Pode-se verdadeiramente crer em alguma coisa e admitir, ao mesmo tempo, que aquilo em que se crê é duvidoso e incerto?
Isto leva-nos ao problema de termos de considerar o cepticismo como uma forma de dogmatismo — na medida em que o cepticismo é uma crença absoluta na dúvida. O cepticismo pode ser dogmático e, por isso, pode ser fanático.
A história das ideias ensina-nos que raros são os filósofos que, por mais subtis e geniais que sejam, não cedem mais cedo ou mais tarde à tentação do dogmatismo. Até na ciência existe dogmatismo: por exemplo, a interpretação darwinista da macro-evolução (não me refiro à micro-evolução) é uma forma de dogmatismo.
Posto isto, vamos a este texto idiota do João Afonso Machado.
1/ o dogma da infalibilidade do papa foi estabelecido no século XIX, no seguimento do ataque da maçonaria ao Vaticano. O dogma da virgindade de Maria também é do século XIX. Os outros dogmas da Igreja Católica, em geral, nasceram praticamente com a Igreja da Antiguidade Tardia. Portanto, há que situar os dogmas da Igreja Católica em contexto e no tempo.
2/ o dogma da consubstanciação da Eucaristia, por exemplo, não tem o mesmo valor do que o dogma da infalibilidade do papa, pelas razões explicadas acima.

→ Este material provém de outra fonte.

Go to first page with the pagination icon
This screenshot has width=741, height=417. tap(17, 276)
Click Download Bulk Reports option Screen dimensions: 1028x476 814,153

3/ o primeiro a violar o dogma da infalibilidade do papa foi o próprio papa Bergoglio. A partir do momento em que o próprio papa viola ostensiva- e propositadamente o dogma da infalibilidade do papa, nenhum católico tem a obrigação de respeitar do dogma da infalibilidade do papa no que diz respeito a este papa.
No tempo em que o papa ainda não era infalível — isto é, antes de finais do século XIX — São Roberto Belarmino escreveu o seguinte:
“Tanto quanto está autorizado a resistir a um Papa que comete uma agressão física, do mesmo modo que é permitido resistir-lhe se faz mal às almas ou perturba a sociedade e, com mais forte razão, se procurasse destruir a Igreja — é permitido, digo, opor-se a ele não cumprindo as suas ordens e impedindo que a sua vontade seja realizada.

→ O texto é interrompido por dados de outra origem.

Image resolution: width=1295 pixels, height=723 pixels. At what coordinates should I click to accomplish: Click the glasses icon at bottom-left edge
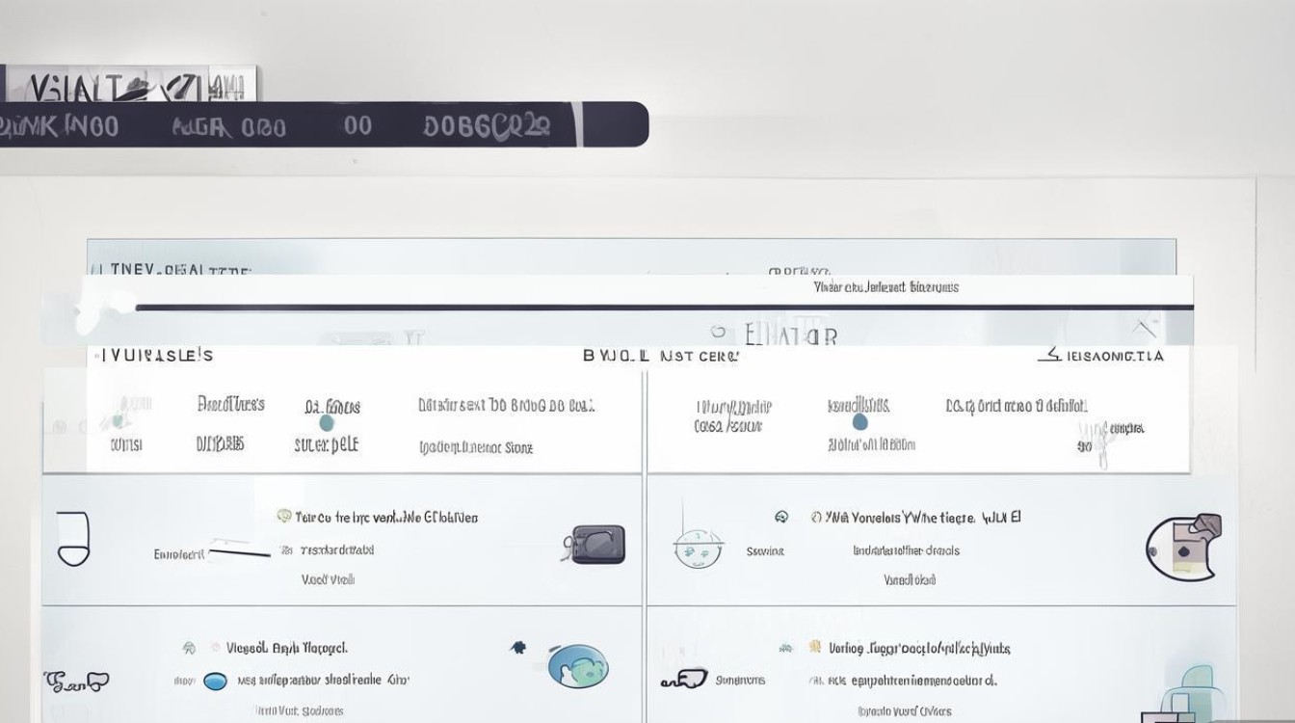(76, 682)
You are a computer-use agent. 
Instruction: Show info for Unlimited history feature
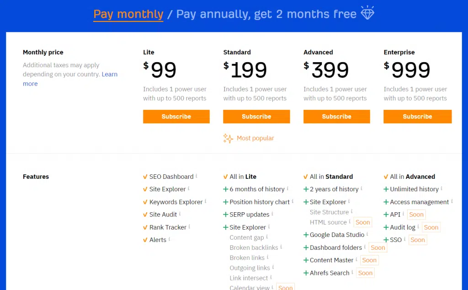(x=441, y=188)
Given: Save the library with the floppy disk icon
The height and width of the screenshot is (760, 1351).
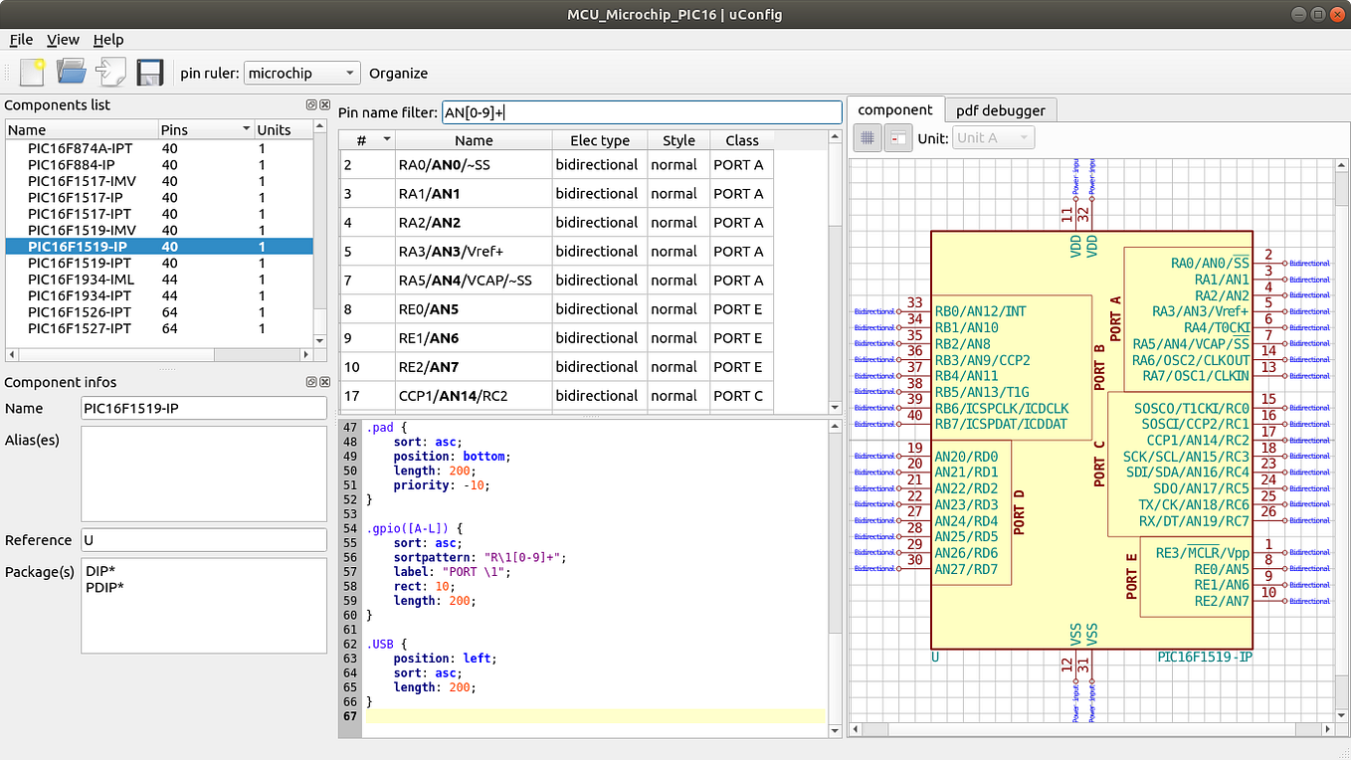Looking at the screenshot, I should point(150,72).
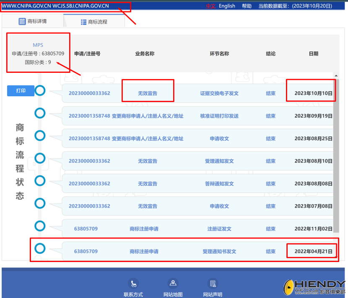348x298 pixels.
Task: Click the 商标详情 tab icon
Action: 22,21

Não é lícito, contudo, julgá-lo em tribunal, impor-lhe punição, nem o depor, pois estes são actos próprios a um superior”.
— São Roberto Belarmino, De Romano Pontifice, Livro II, Capítulo 29.

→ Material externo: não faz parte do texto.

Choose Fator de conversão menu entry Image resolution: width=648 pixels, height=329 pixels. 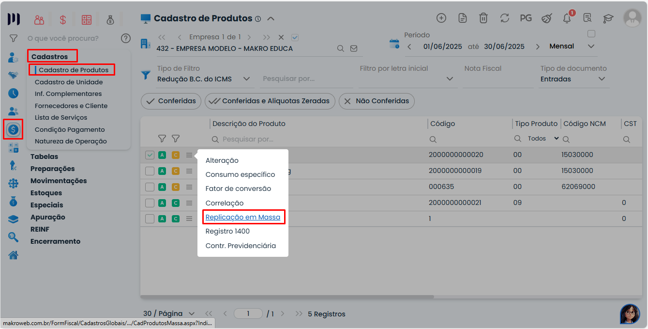[x=238, y=188]
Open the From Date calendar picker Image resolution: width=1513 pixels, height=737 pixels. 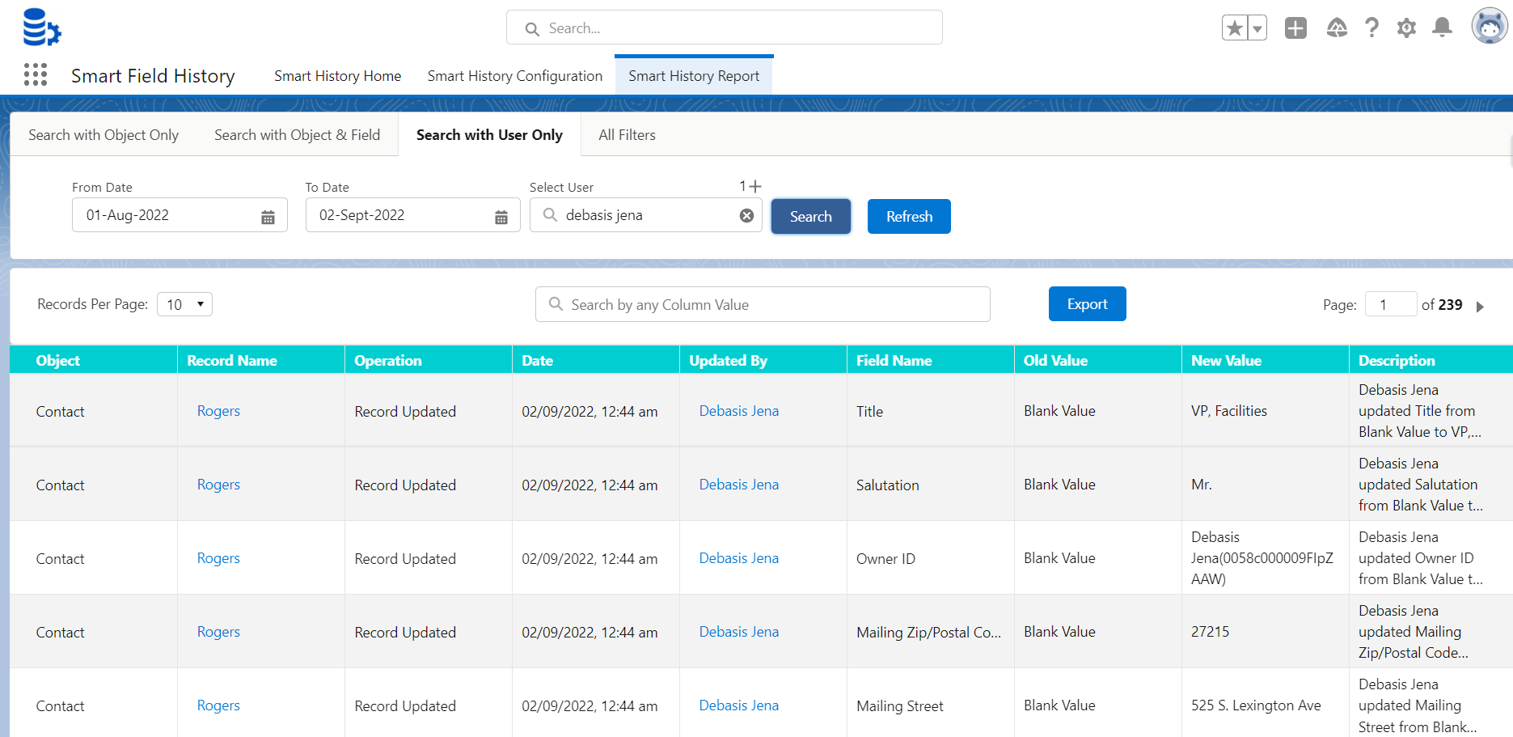coord(268,217)
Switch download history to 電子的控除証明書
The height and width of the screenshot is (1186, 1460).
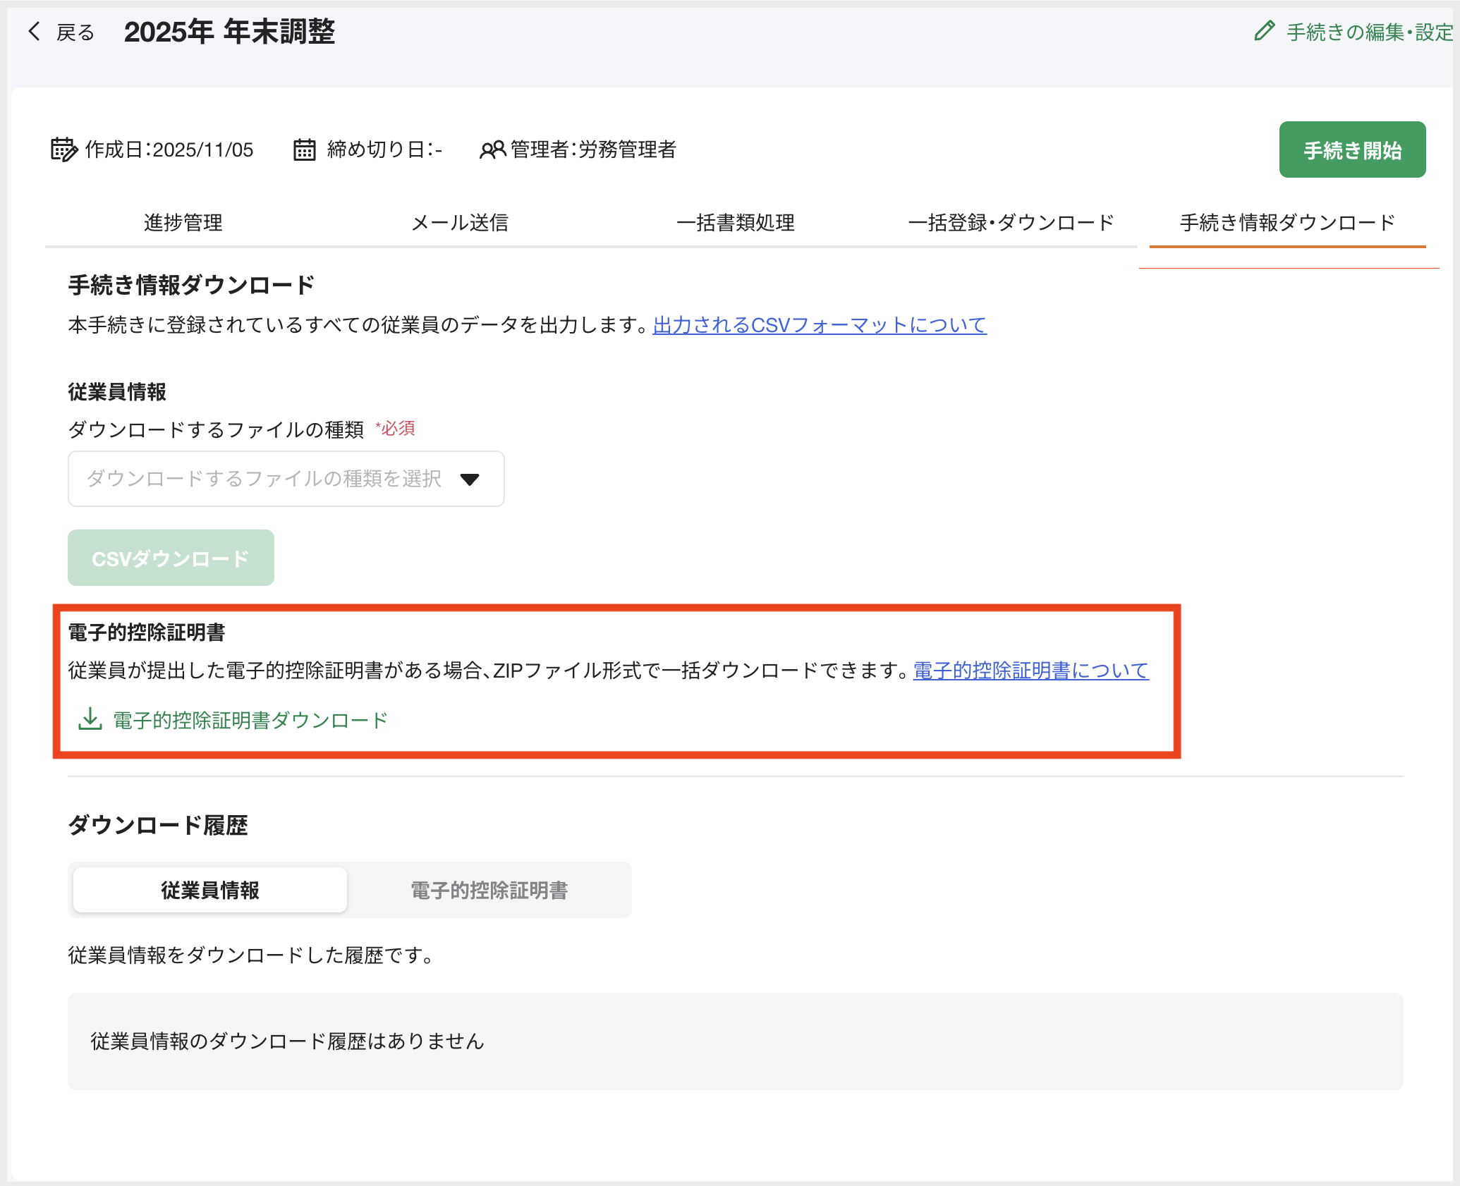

4/ portanto, na medida em que o próprio papa Bergoglio contrariou e negou o dogma da infalibilidade do papa; e tendo em conta a tradição da Igreja Católica expressa nomeadamente no texto do Santo supracitado — uma crítica racional ao papa Bergoglio pode ser legítima.
5/ a única forma segura de fugirmos a um qualquer dogmatismo é agirmos como o asno de Buridan — que parece ser a posição do João Afonso Machado.